Waiting for My Rocket to Come is the debut studio album by American singer-songwriter Jason Mraz, released on October 15, 2002, by Elektra Records. It was his only studio release on that label before he moved to Atlantic Records. By December 2003, the album had sold 500,000 copies, prompting Entertainment Weekly to dub Mraz "The winner of 2003’s sensitive singer-songwriter sweepstakes". The album's commercial success occurred partly because of its successful Top 40 single "The Remedy (I Won't Worry)", as well as Mraz's energetic live performances and extensive self-promotion.

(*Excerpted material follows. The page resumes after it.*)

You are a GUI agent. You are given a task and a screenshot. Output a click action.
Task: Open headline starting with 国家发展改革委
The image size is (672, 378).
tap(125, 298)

Mraz said the title was optimistic, reflecting the process of playing music while simultaneously preparing for success while waiting for success to arrive.

Professional ratings
Review scores
| Source | Rating |
| Allmusic | Star |
| Christgau's Consumer Guide | (2-star Honorable Mention) |
| The Guardian | Star |
| Resident Advisor | 3.0/5 |
| Rolling Stone | Star |
| Slant | Star Half star |

==Track listing==

| No. | Title | Writer(s) | Length |
|---|---|---|---|
| 1. | "You and I Both" |  | 3:39 |
| 2. | "I'll Do Anything" | Mraz; Billy "Bushwalla" Galewood; | 3:11 |
| 3. | "The Remedy (I Won't Worry)" | Mraz; Lauren Christy; Graham Edwards; Scott Spock; | 4:16 |
| 4. | "Who Needs Shelter" | Mraz; Chris Keup; Eric Schermerhorn; | 3:12 |
| 5. | "Curbside Prophet" | Mraz; Galewood; Christina Ruffalo; | 3:34 |
| 6. | "Sleep All Day" |  | 4:56 |
| 7. | "Too Much Food" |  | 3:41 |
| 8. | "Absolutely Zero" |  | 5:39 |
| 9. | "On Love, In Sadness" | Mraz; Jenny Keene; | 3:28 |
| 10. | "No Stopping Us" |  | 3:18 |
| 11. | "The Boy's Gone" |  | 4:15 |
| 12. | "Tonight, Not Again" | Mraz; Keene; | 4:49 |

Japanese edition bonus track
| No. | Title | Writer(s) | Length |
|---|---|---|---|
| 13. | "Tonight, Not Again" (Live version) | Mraz; Keene; |  |

==Personnel==
- Jason Mraz – lead vocals on all tracks, acoustic guitar on all tracks, backing vocals on tracks 3 and 6

- Additional personnel
- John Alagía – Hammond organ on tracks 1, 2, 6, 8 and 12, electric guitar on track 3, tambourine on tracks 1, 2, 3, 6 and 12, shaker on tracks 1, 3 and 6, Wurlitzer on tracks 3 and 6, Record producer on all tracks, mixing on all tracks
- Brian Jones – drums on all tracks
- Stewart Myers – bass guitar on all tracks
- Michael Andrews – electric guitar on tracks 1, 2, 3, 4, 5, 6, 7, 8, 9, 10 and 12, acoustic guitar on track 3, slide guitar on tracks 1 and 5, lap steel guitar on tracks 6, 7, 8 and 9, banjo on track 5, celesta on track 4, ukulele on tracks 4, 6 and 9, mellotron on track 4, horn arrangement on track 10
- Greg Kurstin – organ on tracks 2, 3, 7, 9 and 11, clavinet on tracks 2, 7 and 10, synthesizer on tracks 3 and 12, electric piano on tracks 3 and 6, Rhodes piano on track 10
- Alex McCallum – electric guitar on tracks 2, 9, 10 and 11, acoustic guitar on track 4, ebo on tracks 4, 8 and 12, synthesizer on tracks 8 and 10, Wurlitzer on track 10
- Noel "Toca" Rivera – backing vocals on tracks 3 and 6, tambourine on track 9, djembe on track 12
- Julie "Hesta Prynn" Potash – backing vocals on track 5
- Carla Dekker – backing vocals on track 5
- Geannie Meisenholder – backing vocals on track 5
- Nicki Bateson – backing vocals on track 5
- Shane Endsley – trumpet on tracks 10 and 12
- Scot Ray – trombone on track 10
- Ben Wendel – saxophone on track 10
- Guy Hilsman – shaker on track 12
- Jeff Juliano – mixing on all tracks, engineering on all tracks
- Peter Harding – engineering assistance on all tracks
- Chris Keup – pre-production on all tracks, arrangement assistance on all tracks
- Ted Jensen – mastering on all tracks

==Charts==

===Weekly charts===

| Chart (2002–2003) | Peak position |
|---|---|
| Australian Albums (ARIA) | 61 |
| New Zealand Albums (RMNZ) | 35 |
| US Billboard 200 | 55 |
| US Heatseekers Albums (Billboard) | 2 |

===Year-end charts===

| Chart (2003) | Position |
|---|---|
| US Billboard 200 | 150 |

==Certifications==

| Region | Certification | Certified units/sales |
| United States (RIAA) | Platinum | 1,000,000^{^} |
^{^} Shipments figures based on certification alone.